DATA PROVIDED:
****************

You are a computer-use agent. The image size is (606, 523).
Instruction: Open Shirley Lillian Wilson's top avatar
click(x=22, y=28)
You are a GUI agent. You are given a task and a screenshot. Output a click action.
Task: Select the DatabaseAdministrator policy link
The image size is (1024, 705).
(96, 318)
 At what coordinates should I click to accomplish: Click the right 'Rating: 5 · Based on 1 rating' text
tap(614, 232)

****************

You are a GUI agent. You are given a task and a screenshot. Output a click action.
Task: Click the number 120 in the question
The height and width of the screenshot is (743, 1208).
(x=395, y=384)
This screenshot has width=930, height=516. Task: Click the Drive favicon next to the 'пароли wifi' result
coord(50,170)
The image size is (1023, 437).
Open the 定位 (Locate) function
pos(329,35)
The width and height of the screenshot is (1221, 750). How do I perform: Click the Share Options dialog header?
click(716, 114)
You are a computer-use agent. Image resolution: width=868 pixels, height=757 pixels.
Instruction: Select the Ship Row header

****************

TASK DESCRIPTION: Which lines in the listing above hold the word "computer"? Show each of them.

ANSWER AREA:
You are a computer-use agent. The image size is (606, 523).
You are a computer-use agent. Image resolution: width=868 pixels, height=757 pixels.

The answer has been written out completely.